Of course, adding an index increases both the database storage and degrades insert performance as the index has to be updated with each insert. Meanwhile, the users want to know why the application hands whenever they click on the History tab, regardless of the indexes created.
There reaches a point when either the original auditing requirements need to be compromised as mentioned above or a custom solution needs to be implemented.
Enter the Data Shack
The most common approach to solving this problem is to depend on backups of the tables to retrieve old information. This allows the Audit Purge job to run and remove items that are older than a reasonable time frame, such as 90 days. This works as long as the backups are solid and trustworthy and there is not an immediate need for information.
When that doesn’t work, try a Data Shack. That is a term that my teams use, informally, to describe where we put the data. The term comes from the fact that the new system holding the audit information isn’t big enough to be a Data Warehouse.
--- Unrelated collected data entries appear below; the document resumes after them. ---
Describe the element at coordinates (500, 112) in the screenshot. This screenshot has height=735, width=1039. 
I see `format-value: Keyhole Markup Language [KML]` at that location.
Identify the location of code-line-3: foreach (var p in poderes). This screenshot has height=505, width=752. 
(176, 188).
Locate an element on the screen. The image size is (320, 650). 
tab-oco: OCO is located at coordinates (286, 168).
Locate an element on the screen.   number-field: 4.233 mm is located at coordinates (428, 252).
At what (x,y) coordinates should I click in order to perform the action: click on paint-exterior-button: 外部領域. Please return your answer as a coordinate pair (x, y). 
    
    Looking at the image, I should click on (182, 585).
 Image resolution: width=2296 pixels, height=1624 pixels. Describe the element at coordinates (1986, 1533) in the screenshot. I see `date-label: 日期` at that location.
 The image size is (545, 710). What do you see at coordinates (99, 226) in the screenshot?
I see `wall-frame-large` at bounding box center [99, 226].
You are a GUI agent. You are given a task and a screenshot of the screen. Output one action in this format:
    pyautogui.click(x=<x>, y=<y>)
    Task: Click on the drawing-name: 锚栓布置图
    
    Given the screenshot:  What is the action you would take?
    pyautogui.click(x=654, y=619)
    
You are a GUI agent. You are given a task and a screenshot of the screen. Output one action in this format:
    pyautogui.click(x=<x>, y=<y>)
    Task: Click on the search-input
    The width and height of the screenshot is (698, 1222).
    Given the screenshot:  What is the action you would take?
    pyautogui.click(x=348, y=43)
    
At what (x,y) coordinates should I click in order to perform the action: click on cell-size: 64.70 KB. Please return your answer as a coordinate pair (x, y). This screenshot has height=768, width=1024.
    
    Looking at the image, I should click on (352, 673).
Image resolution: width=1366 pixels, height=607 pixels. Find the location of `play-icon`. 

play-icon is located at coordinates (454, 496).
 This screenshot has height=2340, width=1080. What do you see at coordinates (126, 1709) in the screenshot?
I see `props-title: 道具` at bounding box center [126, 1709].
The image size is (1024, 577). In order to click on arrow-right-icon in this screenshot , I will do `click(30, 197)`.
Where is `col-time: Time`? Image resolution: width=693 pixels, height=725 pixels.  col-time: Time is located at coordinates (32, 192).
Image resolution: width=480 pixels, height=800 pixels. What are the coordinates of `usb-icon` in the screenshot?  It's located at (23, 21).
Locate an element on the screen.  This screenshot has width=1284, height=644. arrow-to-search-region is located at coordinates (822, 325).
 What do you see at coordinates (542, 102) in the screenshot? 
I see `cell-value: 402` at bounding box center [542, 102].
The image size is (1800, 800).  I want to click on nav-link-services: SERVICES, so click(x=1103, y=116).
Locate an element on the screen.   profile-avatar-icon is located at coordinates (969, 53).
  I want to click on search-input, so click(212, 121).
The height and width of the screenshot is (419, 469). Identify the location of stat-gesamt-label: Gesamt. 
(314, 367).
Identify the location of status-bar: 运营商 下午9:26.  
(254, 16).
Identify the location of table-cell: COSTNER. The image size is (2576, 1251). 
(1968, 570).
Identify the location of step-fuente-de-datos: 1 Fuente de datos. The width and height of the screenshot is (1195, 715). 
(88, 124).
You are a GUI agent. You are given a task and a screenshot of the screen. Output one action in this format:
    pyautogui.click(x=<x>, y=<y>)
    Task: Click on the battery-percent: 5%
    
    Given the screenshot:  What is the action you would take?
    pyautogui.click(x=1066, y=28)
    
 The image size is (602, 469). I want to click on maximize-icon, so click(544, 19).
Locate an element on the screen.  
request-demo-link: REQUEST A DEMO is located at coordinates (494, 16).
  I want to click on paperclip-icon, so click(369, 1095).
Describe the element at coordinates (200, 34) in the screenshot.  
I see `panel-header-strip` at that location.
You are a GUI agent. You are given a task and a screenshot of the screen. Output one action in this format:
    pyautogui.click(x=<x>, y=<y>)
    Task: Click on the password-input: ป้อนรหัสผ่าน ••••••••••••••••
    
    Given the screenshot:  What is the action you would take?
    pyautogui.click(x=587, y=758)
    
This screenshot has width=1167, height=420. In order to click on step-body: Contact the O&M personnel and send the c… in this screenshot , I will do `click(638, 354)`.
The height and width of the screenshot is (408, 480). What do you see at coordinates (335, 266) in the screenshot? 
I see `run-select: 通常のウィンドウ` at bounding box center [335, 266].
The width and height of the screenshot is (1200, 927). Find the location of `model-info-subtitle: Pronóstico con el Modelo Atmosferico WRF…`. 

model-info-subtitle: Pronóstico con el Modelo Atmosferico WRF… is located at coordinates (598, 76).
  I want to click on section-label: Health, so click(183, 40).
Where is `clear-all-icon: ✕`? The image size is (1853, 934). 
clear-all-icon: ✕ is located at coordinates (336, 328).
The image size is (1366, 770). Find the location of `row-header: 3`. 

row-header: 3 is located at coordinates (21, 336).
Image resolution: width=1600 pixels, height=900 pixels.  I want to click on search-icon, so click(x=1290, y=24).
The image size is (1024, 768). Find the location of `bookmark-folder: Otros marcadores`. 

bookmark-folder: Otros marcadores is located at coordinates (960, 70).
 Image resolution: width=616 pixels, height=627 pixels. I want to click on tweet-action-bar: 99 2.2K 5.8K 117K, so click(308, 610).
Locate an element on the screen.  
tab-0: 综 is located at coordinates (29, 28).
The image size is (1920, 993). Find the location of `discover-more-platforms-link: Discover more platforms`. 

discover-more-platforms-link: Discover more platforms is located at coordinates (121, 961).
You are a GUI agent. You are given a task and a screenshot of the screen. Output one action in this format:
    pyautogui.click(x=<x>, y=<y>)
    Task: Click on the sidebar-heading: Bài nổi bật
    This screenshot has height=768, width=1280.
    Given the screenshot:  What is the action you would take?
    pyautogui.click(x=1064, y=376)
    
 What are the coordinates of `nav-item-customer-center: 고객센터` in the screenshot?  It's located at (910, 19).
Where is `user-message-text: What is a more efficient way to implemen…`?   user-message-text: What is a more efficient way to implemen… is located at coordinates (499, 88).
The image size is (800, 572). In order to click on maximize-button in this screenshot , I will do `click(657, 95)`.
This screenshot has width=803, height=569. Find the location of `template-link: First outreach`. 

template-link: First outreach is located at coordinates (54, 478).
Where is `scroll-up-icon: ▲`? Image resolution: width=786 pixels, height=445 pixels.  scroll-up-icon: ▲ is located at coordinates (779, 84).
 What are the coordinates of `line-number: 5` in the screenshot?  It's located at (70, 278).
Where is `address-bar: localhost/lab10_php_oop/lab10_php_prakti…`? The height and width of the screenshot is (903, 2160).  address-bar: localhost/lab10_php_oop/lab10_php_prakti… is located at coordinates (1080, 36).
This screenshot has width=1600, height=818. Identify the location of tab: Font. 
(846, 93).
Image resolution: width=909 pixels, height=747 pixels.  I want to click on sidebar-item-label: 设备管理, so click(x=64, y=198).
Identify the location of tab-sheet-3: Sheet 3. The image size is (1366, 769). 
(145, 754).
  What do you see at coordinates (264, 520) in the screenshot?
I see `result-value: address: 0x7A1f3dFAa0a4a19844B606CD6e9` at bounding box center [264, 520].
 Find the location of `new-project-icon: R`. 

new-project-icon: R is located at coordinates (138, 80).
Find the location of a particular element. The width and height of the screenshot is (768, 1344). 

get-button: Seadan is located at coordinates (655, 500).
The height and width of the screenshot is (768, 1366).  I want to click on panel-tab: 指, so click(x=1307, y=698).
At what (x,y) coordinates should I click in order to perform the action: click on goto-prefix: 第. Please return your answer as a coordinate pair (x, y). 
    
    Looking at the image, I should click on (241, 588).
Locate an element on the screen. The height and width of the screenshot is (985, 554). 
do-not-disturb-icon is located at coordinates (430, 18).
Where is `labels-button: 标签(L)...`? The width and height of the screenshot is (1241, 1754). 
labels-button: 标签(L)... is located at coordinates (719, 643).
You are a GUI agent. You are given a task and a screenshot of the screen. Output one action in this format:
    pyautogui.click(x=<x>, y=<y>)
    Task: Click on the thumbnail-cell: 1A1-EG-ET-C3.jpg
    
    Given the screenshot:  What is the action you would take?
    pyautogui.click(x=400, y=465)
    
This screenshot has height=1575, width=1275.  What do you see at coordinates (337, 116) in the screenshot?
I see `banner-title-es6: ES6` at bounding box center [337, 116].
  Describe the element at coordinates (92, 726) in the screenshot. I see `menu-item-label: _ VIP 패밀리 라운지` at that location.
Our first thought was to create a job that was almost a mirror image of the Audit Purge job. It took the same parameters and would move the rows from the Documentum audit trail into a mirror set of tables residing on a separate system. Flaws appeared in this approach as the overhead we were trying to get rid of hampered the performance of the job.
The more aggressive we made the Audit Purge job in deleting records, the faster the new job ran, at the sacrifice of the usefulness of the information in the live system. The History tab is great but the more aggressive the purges, the less utility it, and other built-in audit retrieval methods in Documentum, provided.
Another problem was that the data, while technically complete, wasn’t enough.
We then decided to use stored procedures to move the data. This was dramatically faster. With the new speed, we could bring in the user tables and some basic object information to provide a broader picture to the user.
Finally, because we were feeling cocky, we add logs from the web service and user layers to reveal more detail about the overall use of the system and not just the ECM component.
Data Shack Implementation
Want to do a Data Shack of your own? It is a little more complicated than first glance. Some things to consider:
- Data changes, so plan to take into account updates and deletes to non-audit trail/logging information.
- Use the object ids. They are incremental, chronological, and the primary key. They work faster than dates.
- When pulling information from the live system, bring it all into the Data Shack and then sort/filter the data.
- Use streamlined tables for reporting purposes. If a full table is slow in the live system, it won’t be much better in the Data Shack. Move the desired data into one or more tables to make querying easier. These tables should only have the columns that are needed and be filtered to only the desired rows. This could be by object type.
There is a lot of work under all of that, but those thoughts will point you in the right direction.
Remember that all of the important data should stay in the unmodified copy of the audit trail tables. This will allow you to expand and refine your data model for reporting over time. Everything doesn’t have to be done at once. Just getting most of it out of the live system will go a long way to making things faster.